L’année dernière, A.M. Darke, une artiste basée à Oakland et maître de conférences à l’université de Californie à Santa Cruz, en a eu assez. Elle a commencé à recruter des artistes noirs pour monter la Open Source Afro Hair Library (« bibliothèque open source de cheveux afros »), la première base de données gratuite de l’industrie dédiée aux chevelures de personnes noires modélisées en 3D. La bibliothèque, dont le lancement est prévu pour le Juneteenth (fête nationale qui a lieu le 19 juin et célèbre l’émancipation des esclaves afro-américains aux États-Unis) de 2023, fonctionnera en tant que ressource de modèles 3D utilisables dans le gaming, l’animation et d’autres projets, mais aussi en tant que galerie en ligne dont le but est d’inspirer et normaliser l’inclusion des personnes noires.
En ne recrutant que des artistes noirs et en rendant la base de données gratuite, Darke entend créer une approche antiraciste, anticapitaliste et féministe de la représentation des cheveux afros, ainsi qu’un sentiment unifié de propriété et d’investissement dans la manière dont les chevelures sont utilisées.
« Chacun d’entre nous pourra être en être dépositaire, chacune d’entre nous pourra en assurer la gestion, chacun d’entre nous pourra en regarder les travaux et réfléchir aux manières de les utiliser éthiquement et faire remarquer les usages non éthiques », a dit Darke, 36 ans, dont les cours portent sur l’art numérique, les nouvelles formes de médias, la performance et le design de jeux vidéo. « Je veux créer un espace ouvert à toutes les personnes noires pour qu’elles puissent avoir cette discussion sur la forme ce que nous voulons que cela prenne ».
Darke s’est rendu compte du besoin d’avoir une plateforme open source dédiée aux cheveux afros lorsqu’elle travaillait sur l’un de ses propres projets en 2019. Bien qu’elle ne soit pas elle-même une artiste spécialisée en 3D, elle cherchait des chevelures noires sur des sites d’objets 3D à succès comme CGTrader et TurboSquid. Elle a découvert qu’ils ne disposaient pas de moyen efficace pour chercher des personnages noirs.
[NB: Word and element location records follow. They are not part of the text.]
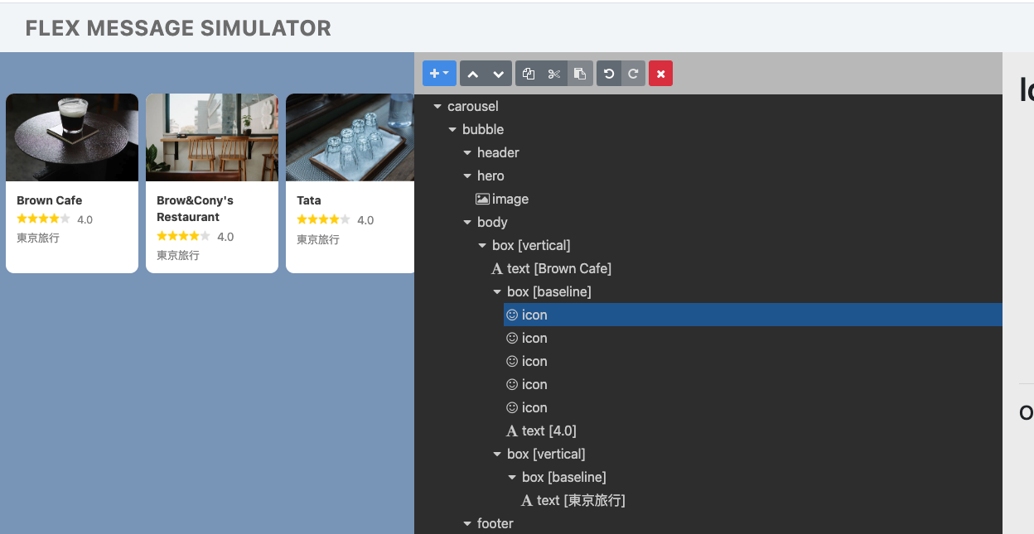This screenshot has height=534, width=1034.
Task: Undo the last change
Action: pos(609,74)

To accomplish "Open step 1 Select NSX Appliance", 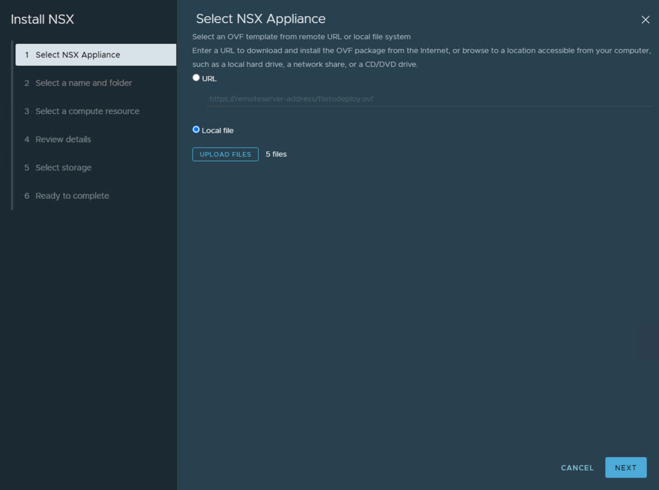I will 95,55.
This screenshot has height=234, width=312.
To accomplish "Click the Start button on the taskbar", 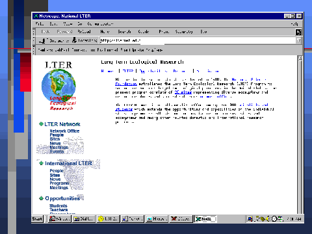I will click(x=37, y=219).
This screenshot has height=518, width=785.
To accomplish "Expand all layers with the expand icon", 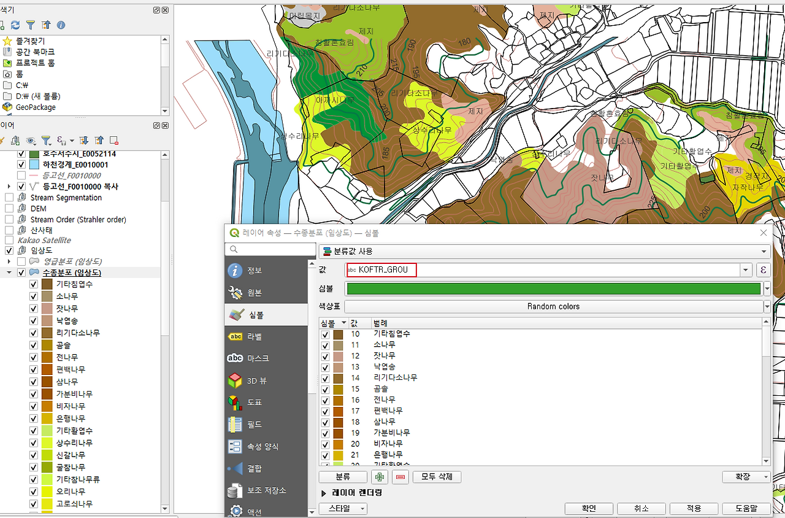I will (x=85, y=141).
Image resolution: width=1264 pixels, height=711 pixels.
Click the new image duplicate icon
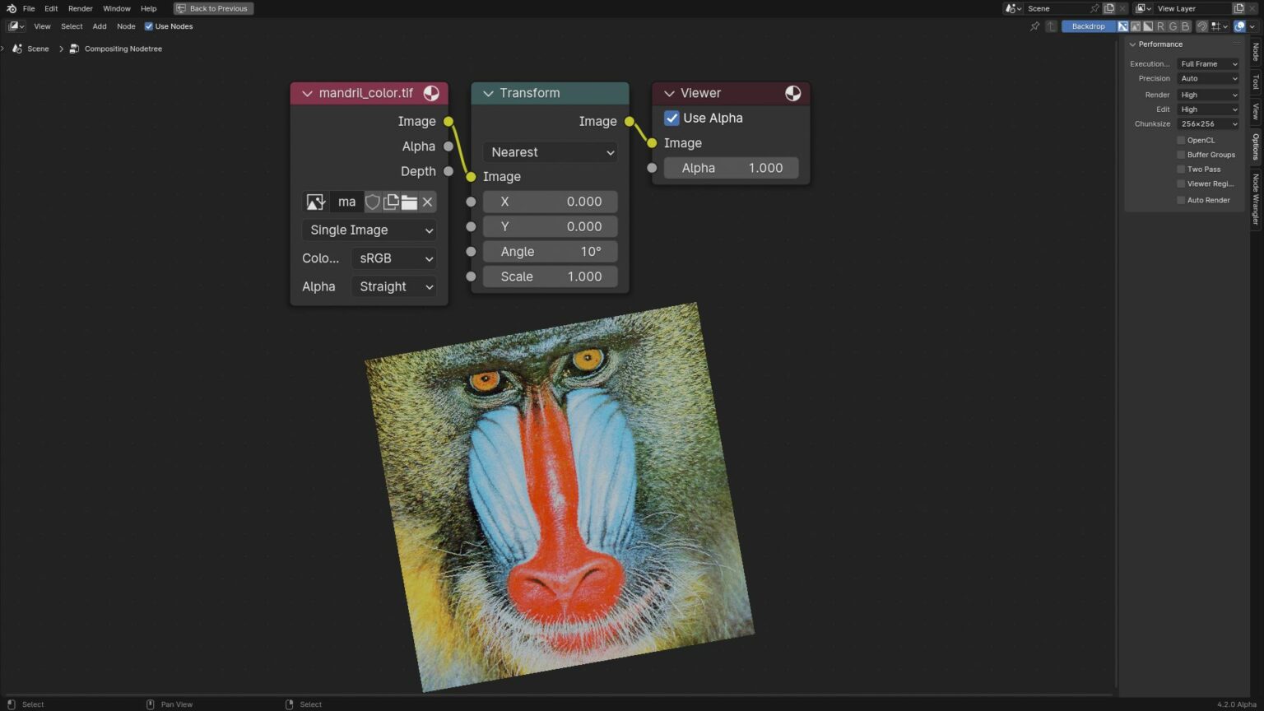tap(391, 202)
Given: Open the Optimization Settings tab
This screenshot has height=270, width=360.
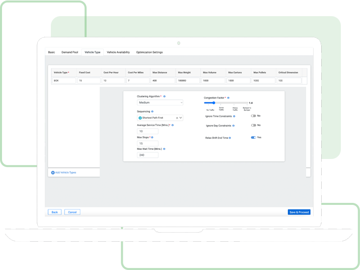Looking at the screenshot, I should pyautogui.click(x=149, y=52).
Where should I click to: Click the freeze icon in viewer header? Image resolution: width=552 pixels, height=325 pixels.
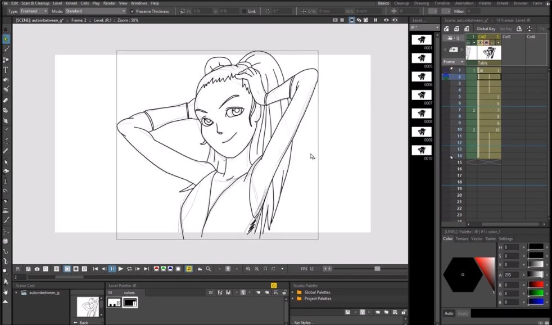375,20
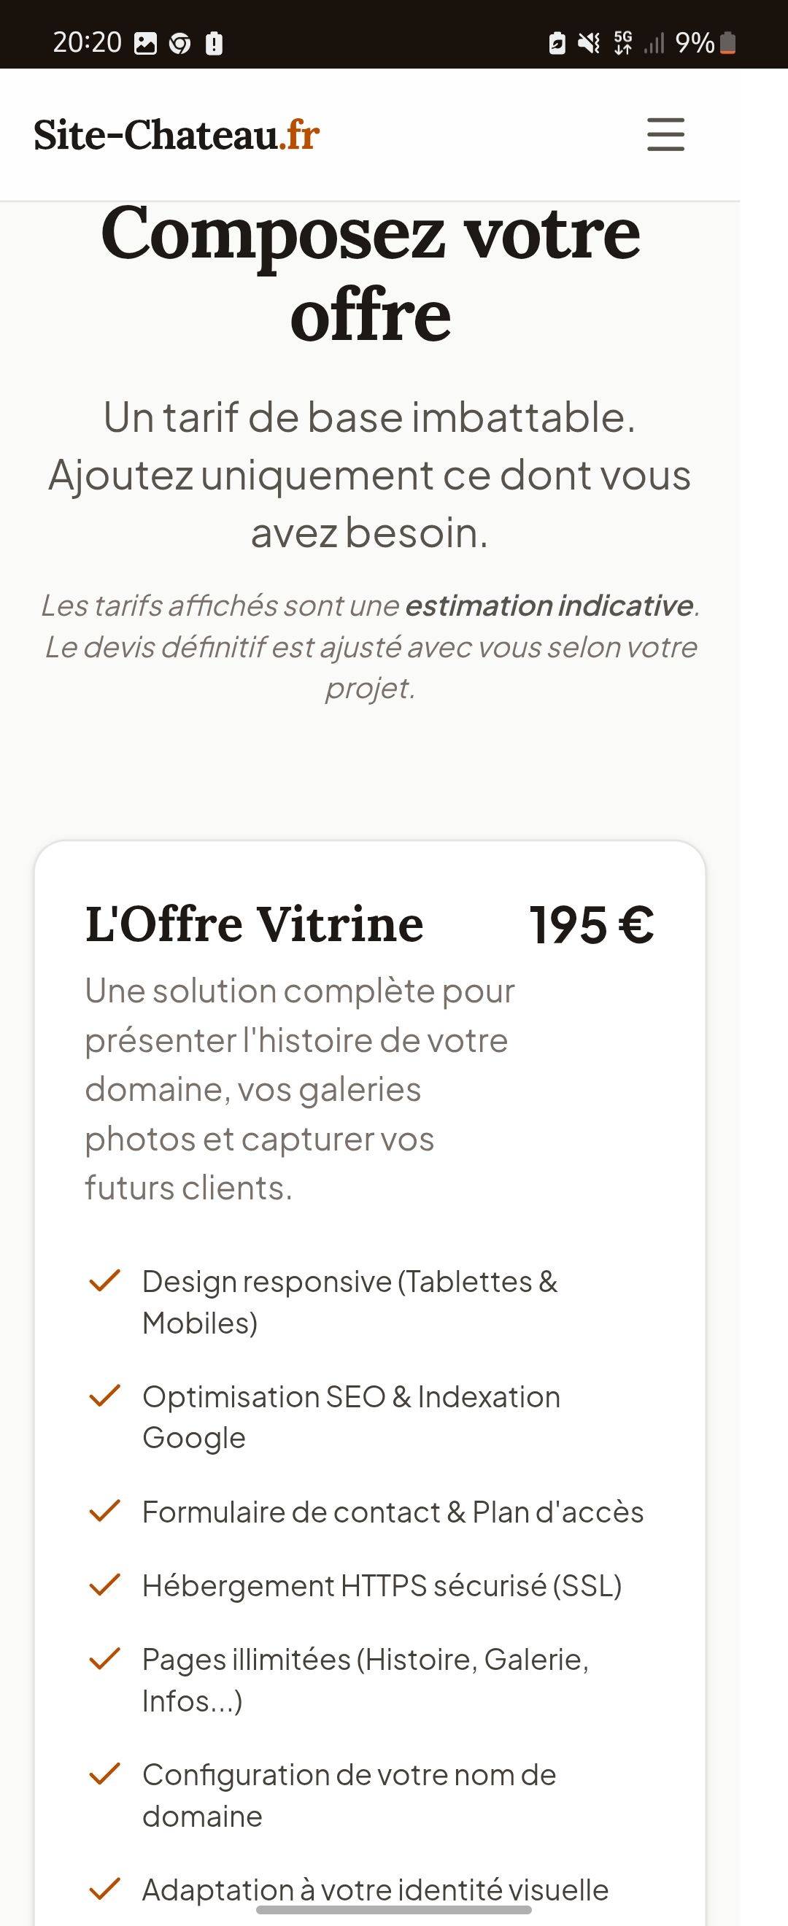Tap the battery icon in status bar
This screenshot has height=1926, width=788.
[728, 43]
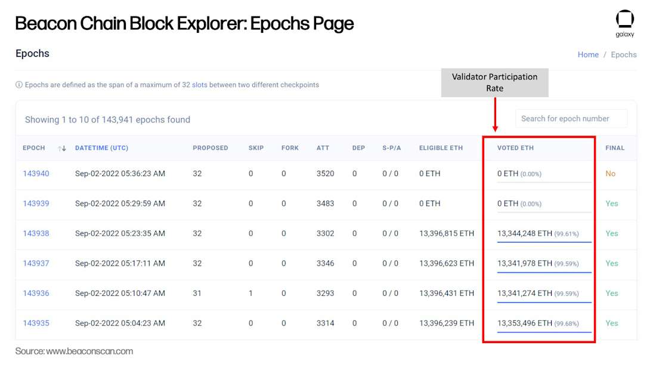Open the Home breadcrumb link
The width and height of the screenshot is (656, 367).
coord(588,54)
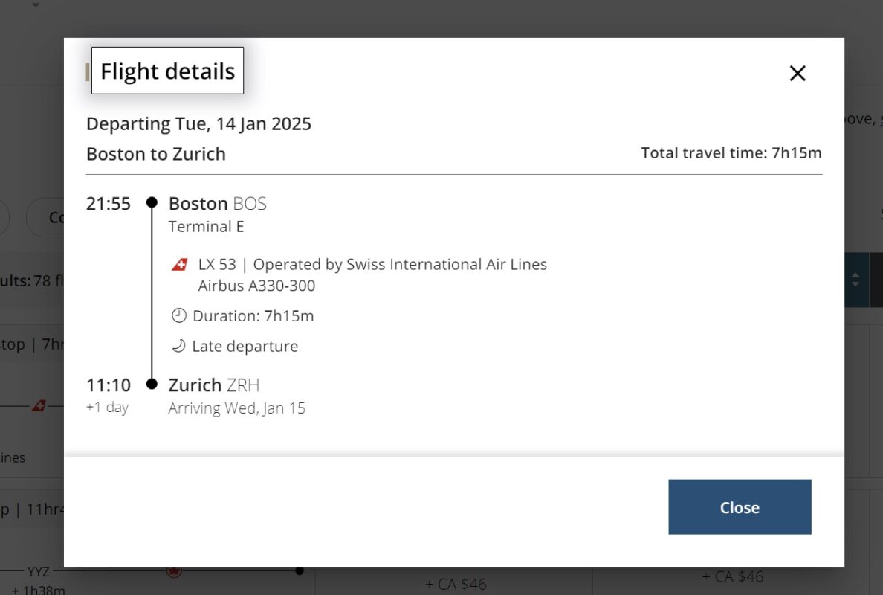The width and height of the screenshot is (883, 595).
Task: Click 'Total travel time: 7h15m' text
Action: tap(731, 152)
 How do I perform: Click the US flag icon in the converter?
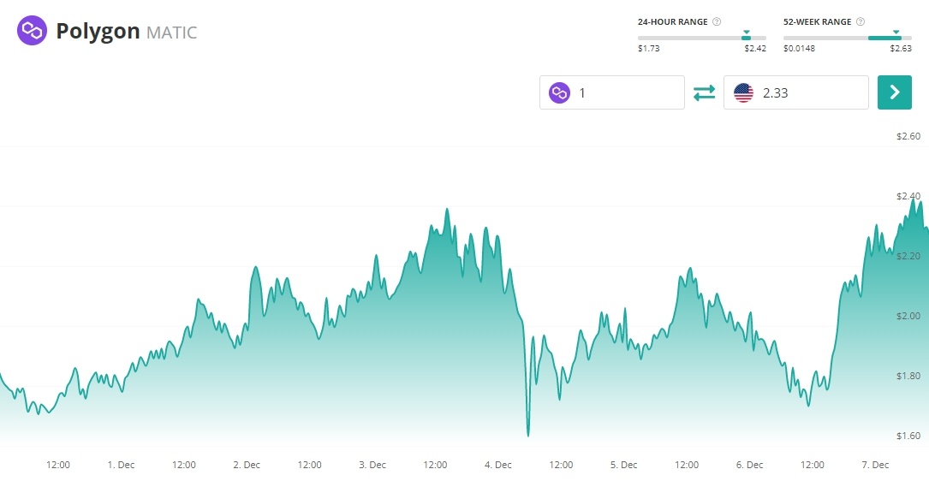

Lorsqu’elle a trouvé une solution alternative en utilisant le terme « afro-américain », les résultats étaient profondément offensants : des images d’animaux, des caricatures de sans-abri, des femmes noires hypersexualisées, et des « guerriers voodoo », pour n’en citer que quelques-uns.
« J’ai trouvé le mot-clé permettant d’avoir plus de personnages noirs dans les résultats », a-t-elle dit. « Mais il faut voir ceux qui apparaissent. Il faut voir les représentations de ces objets numériques, les mamas et minstrels de l’ère Jim Crow, et pourtant, impossible de trouver un twist out ».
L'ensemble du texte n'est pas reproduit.